Working data:
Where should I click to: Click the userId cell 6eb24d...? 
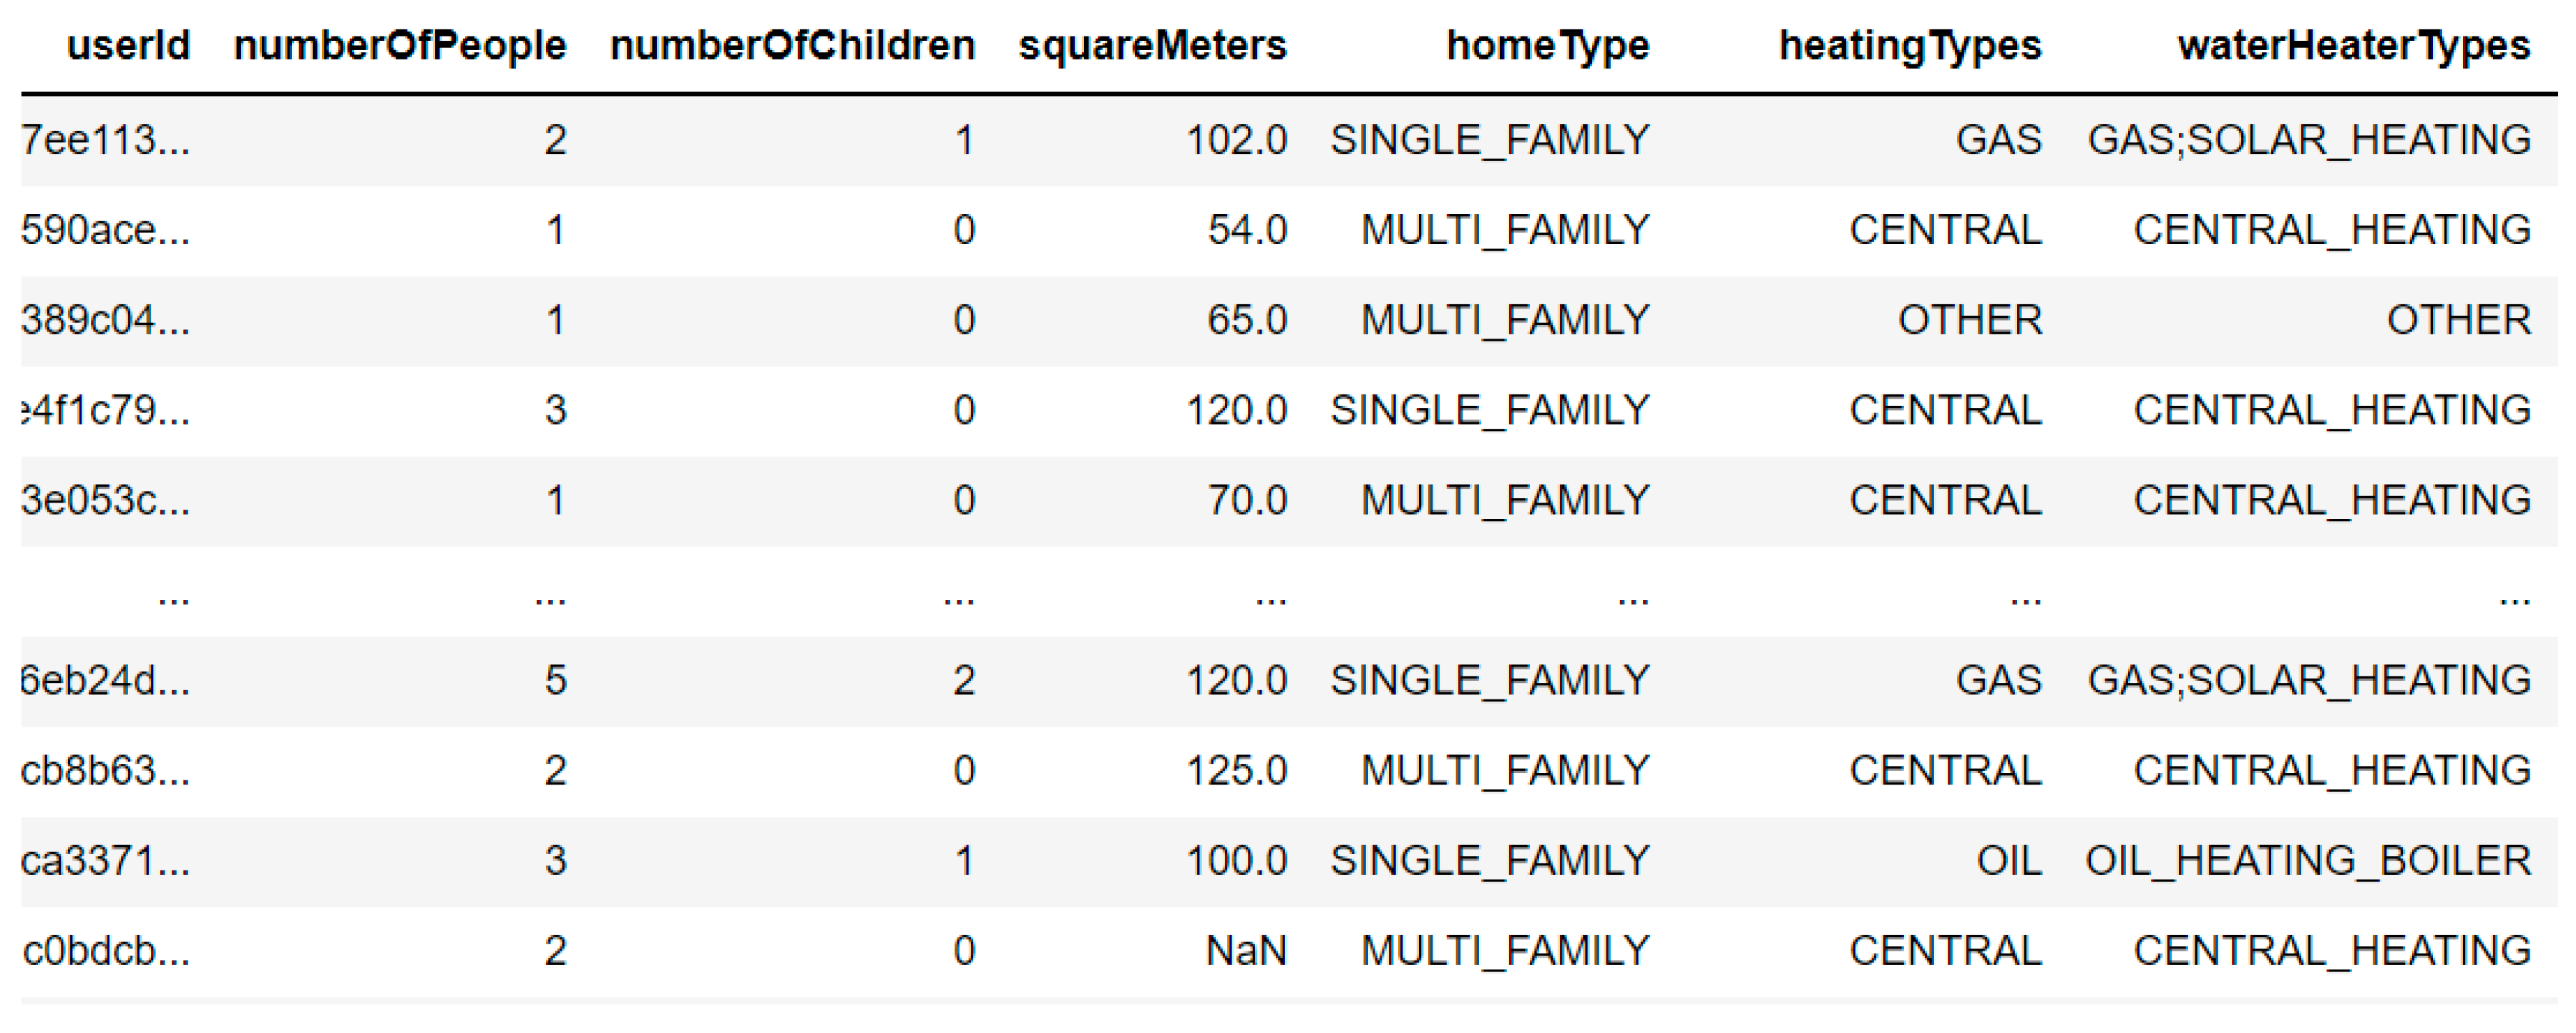tap(106, 680)
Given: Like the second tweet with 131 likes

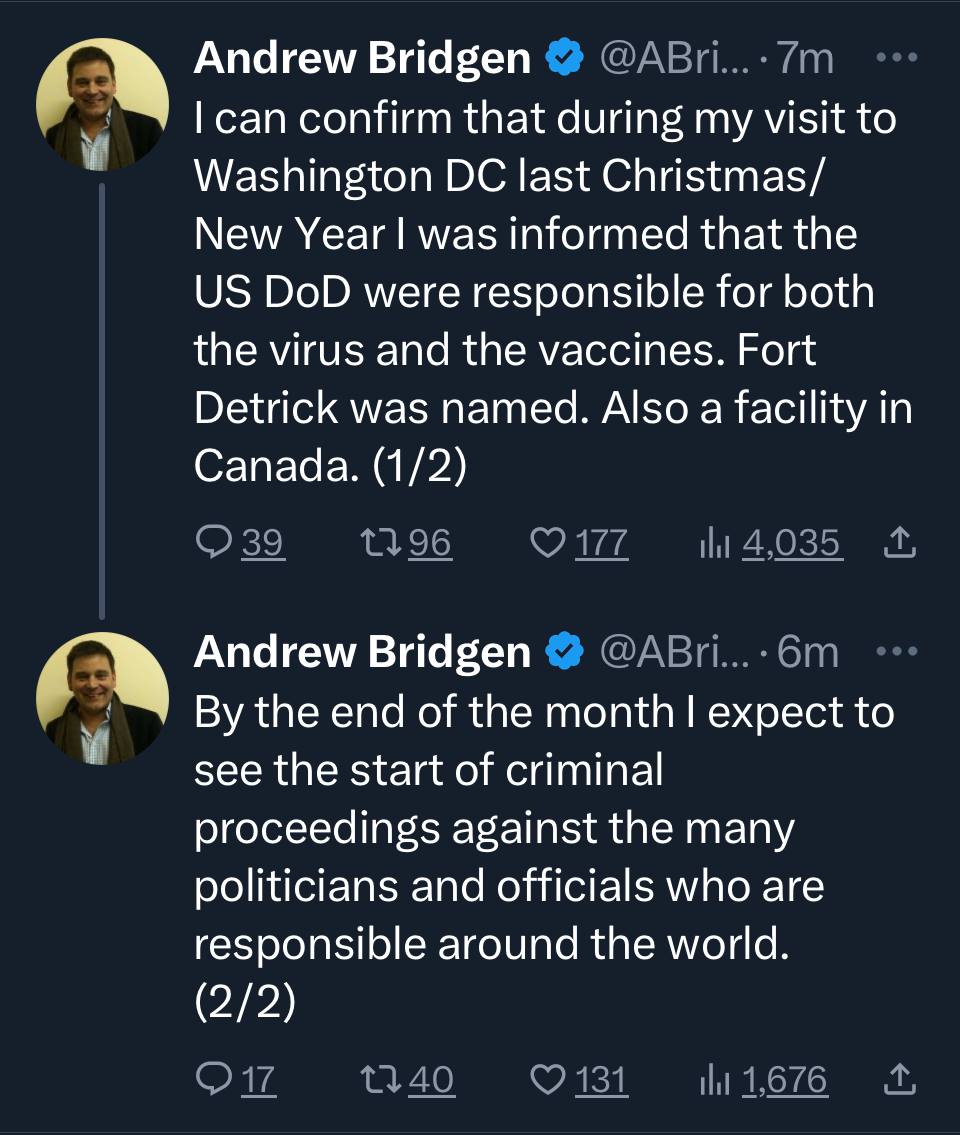Looking at the screenshot, I should point(547,1079).
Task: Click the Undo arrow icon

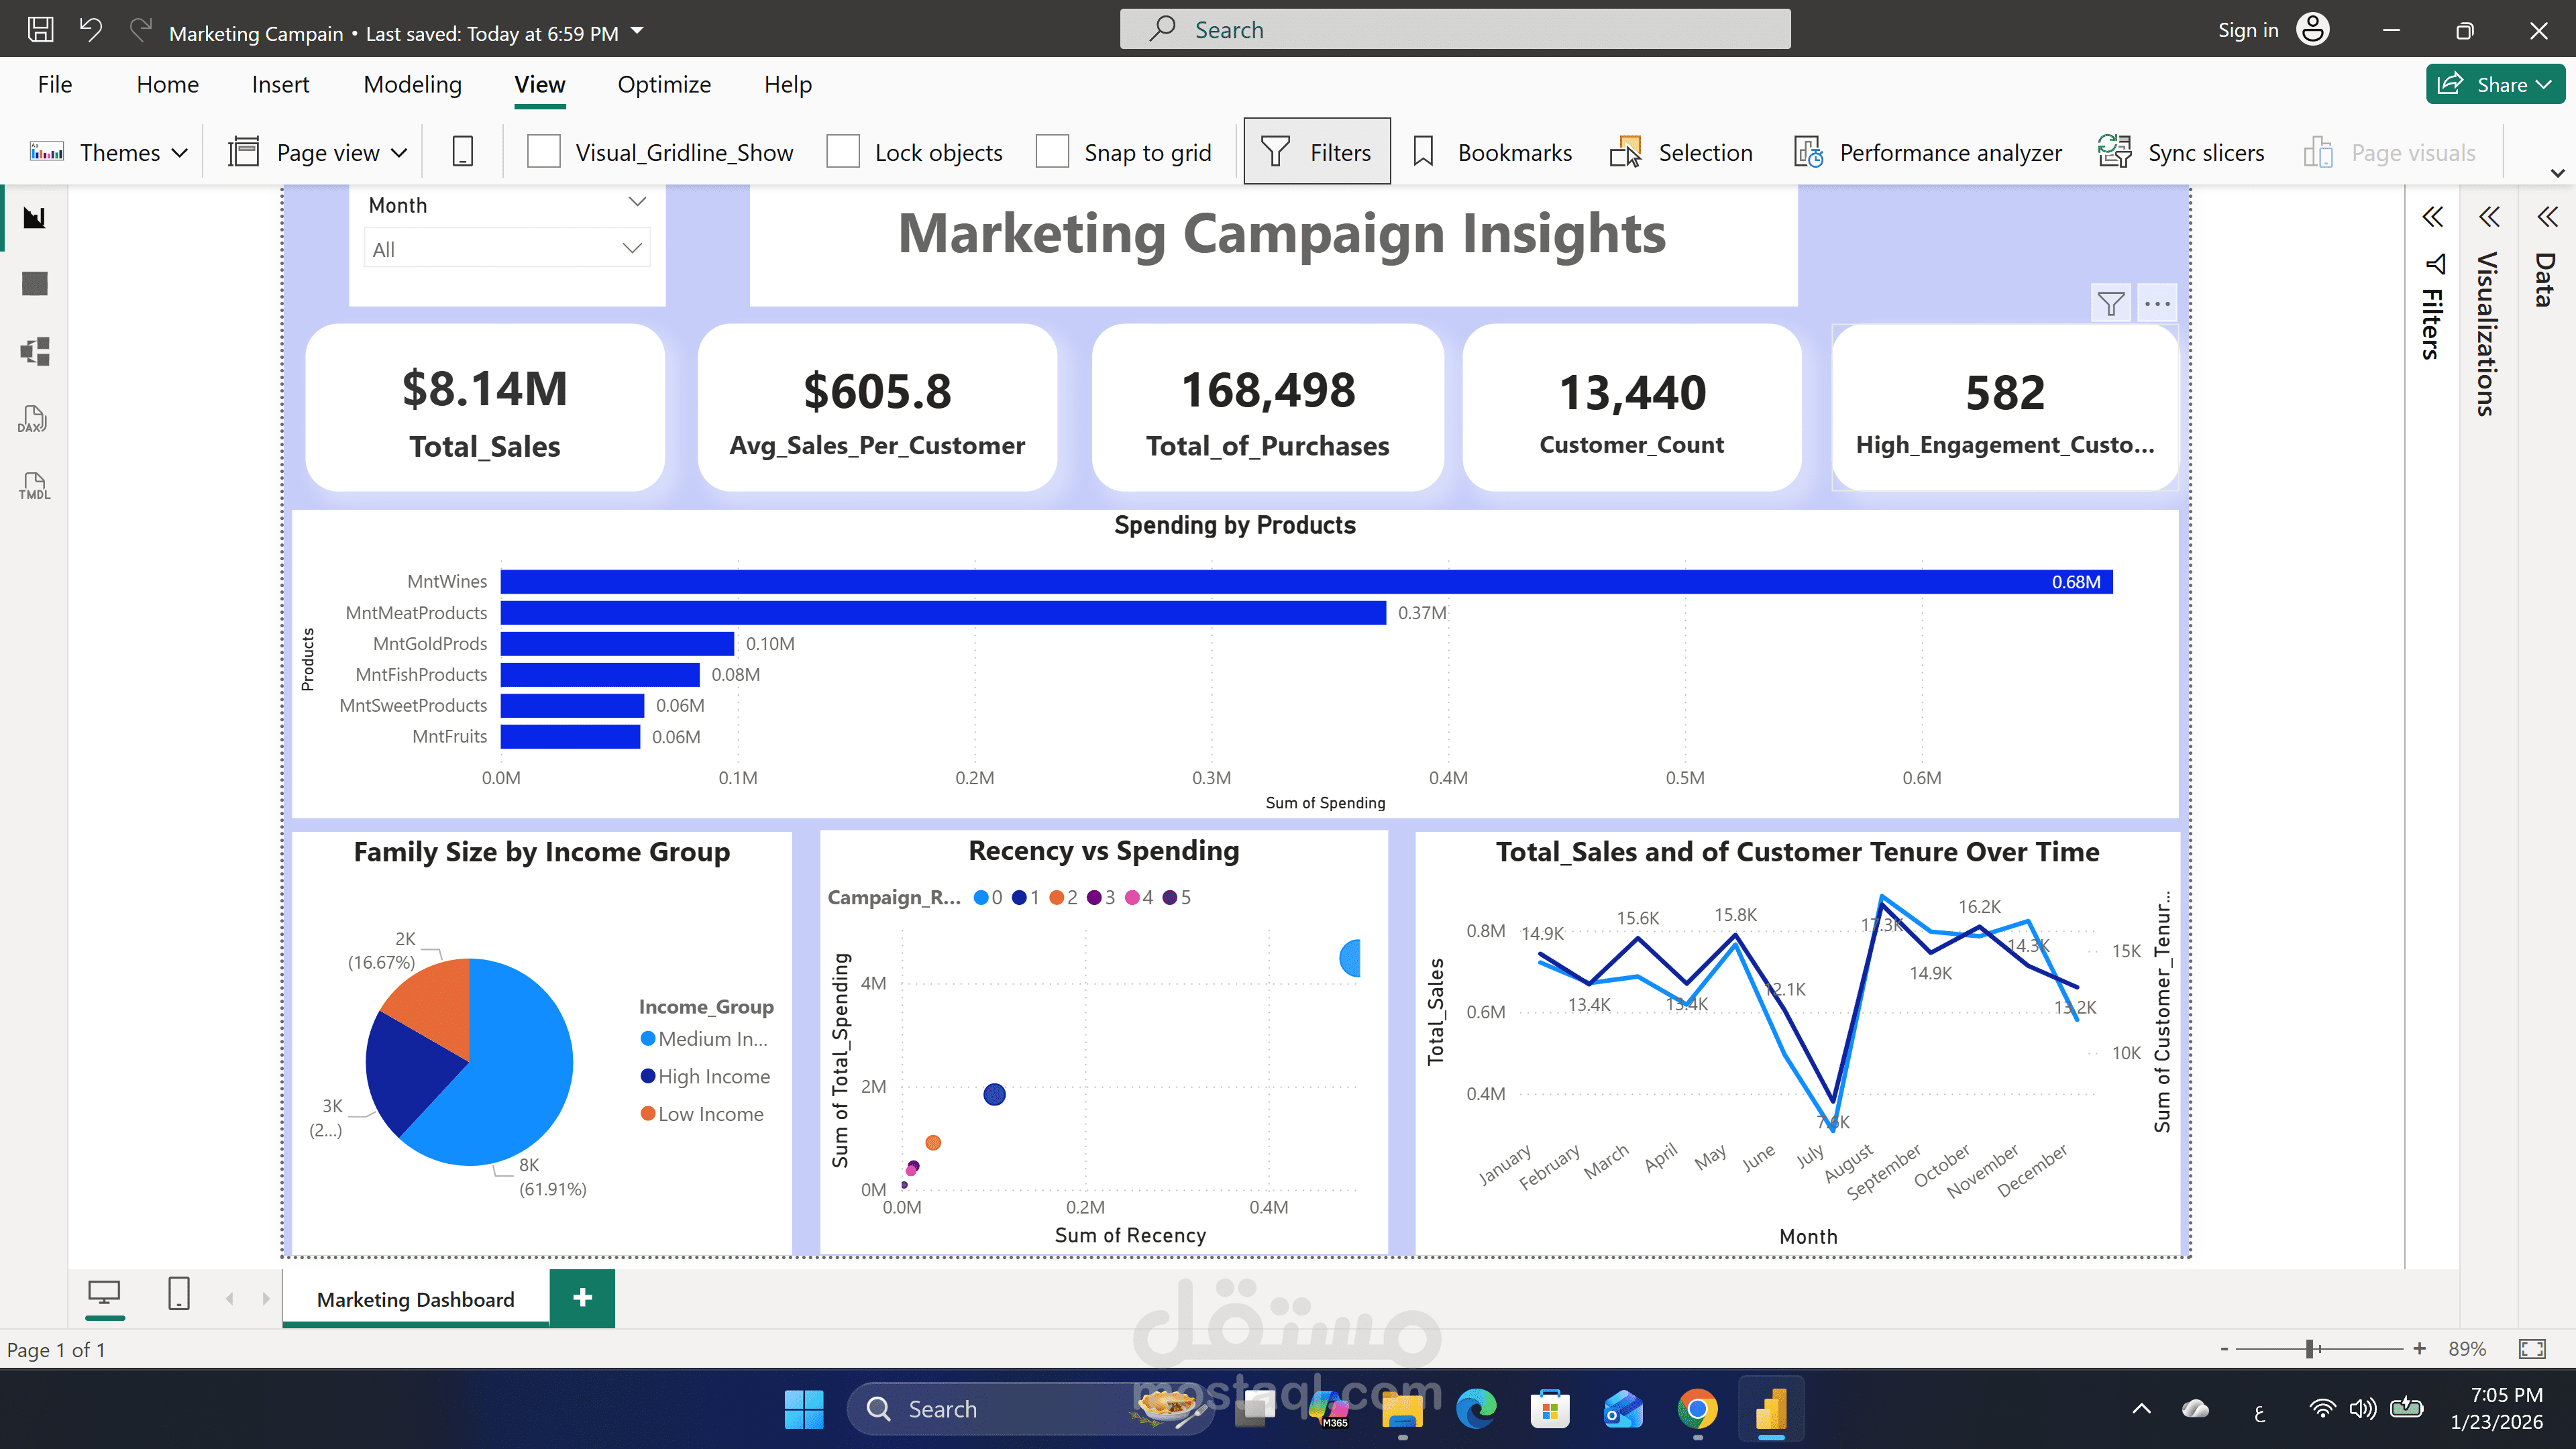Action: click(91, 30)
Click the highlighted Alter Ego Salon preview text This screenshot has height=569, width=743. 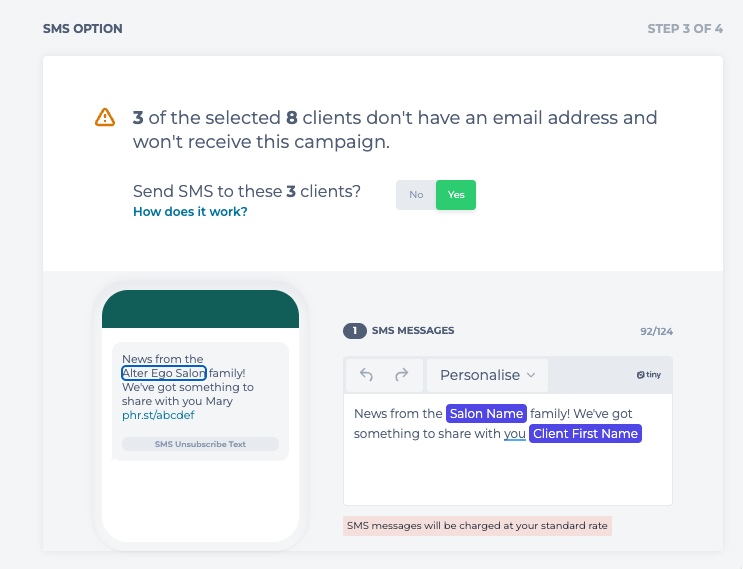164,373
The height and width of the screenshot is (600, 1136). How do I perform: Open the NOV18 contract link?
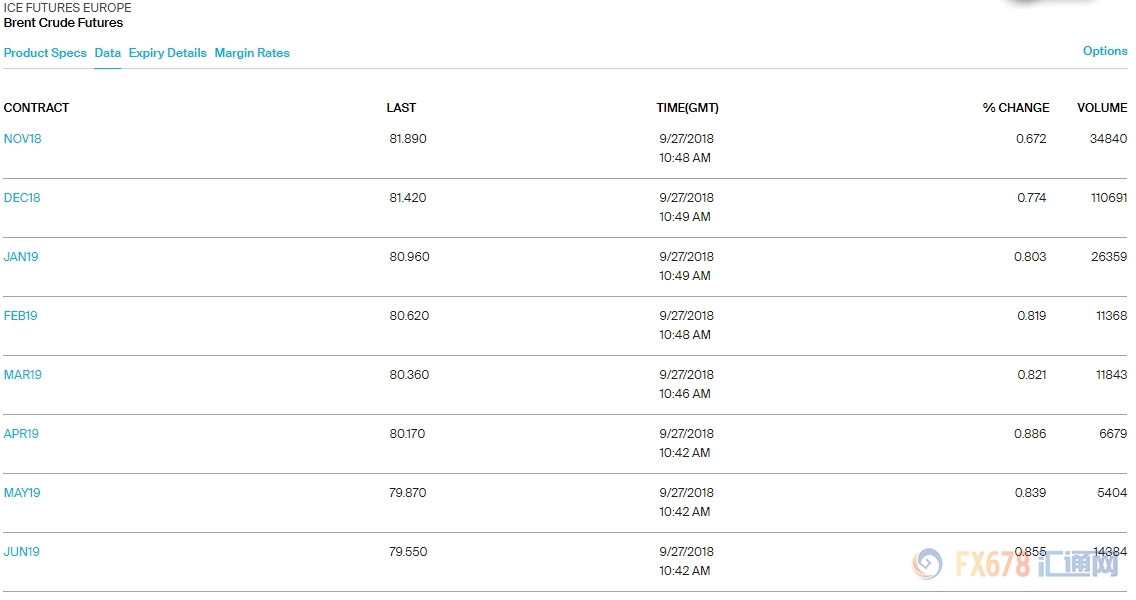coord(23,139)
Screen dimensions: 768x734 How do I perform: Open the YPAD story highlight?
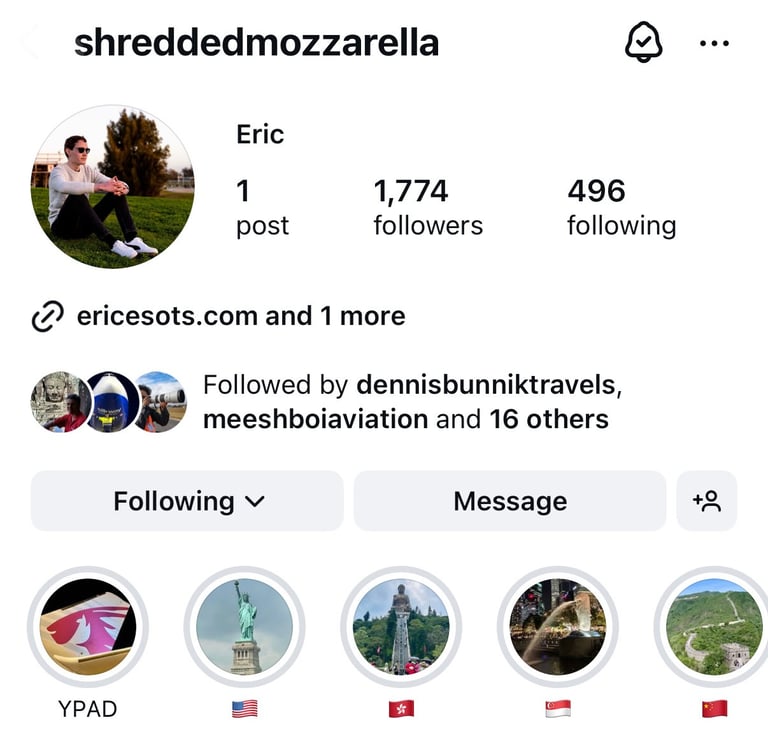[88, 626]
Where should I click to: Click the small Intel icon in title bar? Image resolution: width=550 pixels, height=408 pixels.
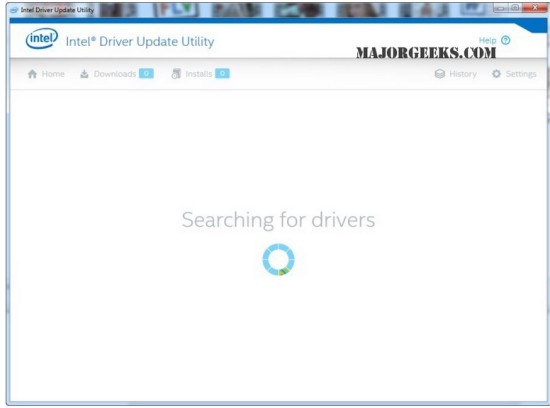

Do this: Render the part of the listing that opens with the line containing "Screen dimensions: 768x734" and runs through the end of the listing as a JSON list of strings, one string per line, skipping blank lines and leaving out the pictures.

Response to the task:
[
  "Screen dimensions: 768x734 How do I perform: Open the YPAD story highlight?",
  "[88, 626]",
  "Where should I click to: Click the small Intel icon in title bar? Image resolution: width=550 pixels, height=408 pixels."
]